-- Written request --
Count the lines of the records that contain the string "target". Give the number alone.
--- BEGIN Entries shown ---
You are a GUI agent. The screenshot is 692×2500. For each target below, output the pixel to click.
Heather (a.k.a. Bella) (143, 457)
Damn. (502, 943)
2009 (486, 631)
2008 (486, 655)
--- END Entries shown ---
-- Task result --
1